Traditionally, the blink-based browsers (like Google Chrome, Chromium, Edge, ...) supported WebRTC best. Safari and Firefox do work, but at the cost of inferior codecs or increased CPU or bandwidth requirements (e.g. due to missing SimulCast support or missing hardware acceleration).

Firefox and VP9 / AV1

On Firefox, in about:config, you can enable media.peerconnection.video.vp9_preferred and media.webrtc.simulcast.vp9.enabled for using VP9 video codec (which is better than VP8).

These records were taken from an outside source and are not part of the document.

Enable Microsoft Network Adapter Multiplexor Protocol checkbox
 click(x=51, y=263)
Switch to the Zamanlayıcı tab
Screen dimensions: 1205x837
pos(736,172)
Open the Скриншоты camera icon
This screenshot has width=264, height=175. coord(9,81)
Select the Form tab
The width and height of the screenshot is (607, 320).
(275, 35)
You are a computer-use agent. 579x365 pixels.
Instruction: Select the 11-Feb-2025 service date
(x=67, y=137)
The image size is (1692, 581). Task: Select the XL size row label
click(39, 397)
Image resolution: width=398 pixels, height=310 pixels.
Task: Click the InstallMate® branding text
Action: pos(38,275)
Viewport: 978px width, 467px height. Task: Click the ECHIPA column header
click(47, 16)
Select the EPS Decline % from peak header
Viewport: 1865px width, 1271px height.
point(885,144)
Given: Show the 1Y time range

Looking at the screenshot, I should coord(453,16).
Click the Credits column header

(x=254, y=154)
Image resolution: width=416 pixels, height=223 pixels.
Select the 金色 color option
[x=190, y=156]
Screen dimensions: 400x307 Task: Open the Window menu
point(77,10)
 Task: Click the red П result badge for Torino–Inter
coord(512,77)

By enabling experimental media.webrtc.codec.video.av1.experimental_preferred you even get AV1 (which is even better) in Firefox 139+. Depending on whether your hardware has hardware support for VP9 or AV1 encoding support and on whether that is exposed by your graphics driver stack, this may or may not create high CPU usage which you may not consider welcome as mobile user.

Limitations and issues

Firewalls blocking UDP traffic

While the web interface uses https (port 8443) which most firewalls find acceptable, the audio and video is transmitted via UDP (port 10000+). Some corporate and many public sector firewalls believe that outgoing(!) UDP traffic is dangerous and needs to be intercepted. This means that our Jitsi setup will not work for participants behind such firewalls. (We do not currently have a COTURN server to work around this; instead we use other VC tools such as BB or OpenTalk or the tool of the partner.)

Local audio

A lack of audio is often in the local audio setup (mixer volumes turned to zero etc.). On Linux systems, the pavucontrol mixer may be the best starting point to resolve issues.

Selective Stream forwarding failure

Jitsi receives one or several audio and video streams from every participant and selectively forwards those to all recipients that have subscribed to these streams. (Typically, a low-res video stream is sent in addition to a medium-res and a high-res one — if any high-res subscribers exist). This approach to video-conferencing is called selective forwarding unit (SFU). Occasionally, one of the participants can not hear one other (out of many) participants but everyone else can hear each other - a subscription to an audio (or video) stream may have gotten lost. In this case, a reconnect by the one not hearing is the best remedy.

Large conferences

For large conferences, it is recommended that participants stay muted and raise their hand in order to talk, so a moderator can ensure a somewhat structured discussion. While Jitsi can route a few dozens of video streams without trouble, the combined bandwidth may become a challenge for some of the participants and it is recommended to only switch on videos for the active participants. We have not tested much above 50 participants in the SCS community, so we don't know the precise limits of the server connection or capacity we use.

Screen sharing frame rate

Some browsers seem to ignore the FPS setting and try to transmit a shared window (or a shared desktop) at high resolution (e.g. 2560x1600) with 30fps. This requires more bandwidth than ADSL links typically handle. This can result in low-resolution streams rather than the (wanted) low-fps high-resolution stream.